Mentally Ill Patients Receive Fewer Cardiovascular Procedures Than Rest of Population, Yale Study Finds
After having heart attacks, patients with mental illnesses are significantly less likely to undergo cardiovascular procedures than patients without mental disorders, Yale researchers say.
“Having a mental disorder reduces a patient’s chances of receiving cardiovascular procedures by up to 32 percent,” said Benjamin Druss, M.D., assistant professor of psychiatry and epidemiology and public health at Yale School of Medicine. “This difference in care was not based on the severity of cardiac illness, or hospital or regional differences between groups.”
Published in the January 26 issue of Journal of The American Medical Association (JAMA), the study looked at a sample of 113,653 patients who had myocardial infarction. Of those, 5,653 were mentally ill.
Druss and his team found that patients with mental disorders were 25 percent less likely to receive angioplasty procedures, 32 percent less likely to undergo coronary bypass surgery and 28 percent less likely to undergo cardiac catheterization than those without mental disorders.

▶ **PROBLEM 1**: Reproduce the article on cardiovascular procedures word for word from "Published in the" up to and including "were mentally ill.".
▶ **PROBLEM 2**: Extend the article on cardiovascular procedures for mentally ill patients beyond its final sentence.

▶ **SOURCE MATERIAL**:
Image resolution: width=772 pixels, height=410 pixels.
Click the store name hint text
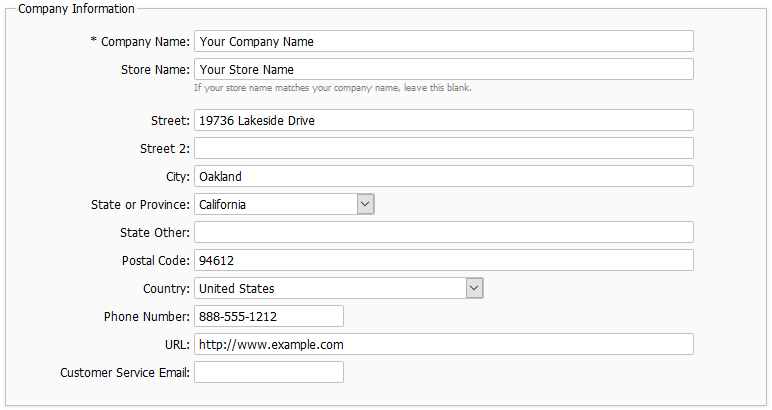332,88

▶ **WRITTEN RESPONSE 1**:
Published in the January 26 issue of Journal of The American Medical Association (JAMA), the study looked at a sample of 113,653 patients who had myocardial infarction. Of those, 5,653 were mentally ill.

▶ **WRITTEN RESPONSE 2**:
Whatever the reasons, Druss said, the fact that these differences could not be explained by measured clinical factors was cause for concern.
“Patients with mental disorders are a vulnerable population who may be vulnerable to inadequate medical care,” Druss said. “Further work is needed to better understand factors leading to these differences and their implications for quality and long-term outcomes of their cardiac care.”
A number of studies have found race- and sex-based differences in rates of cardiovascular procedures in the United States, but no previous studies have examined this issue for patients with mental disorders.
Druss’ team members at Yale included David W. Bradford, Robert A. Rosenheck, M.D., Martha J. Radford, M.D., and Harlan M. Krumholz, M.D.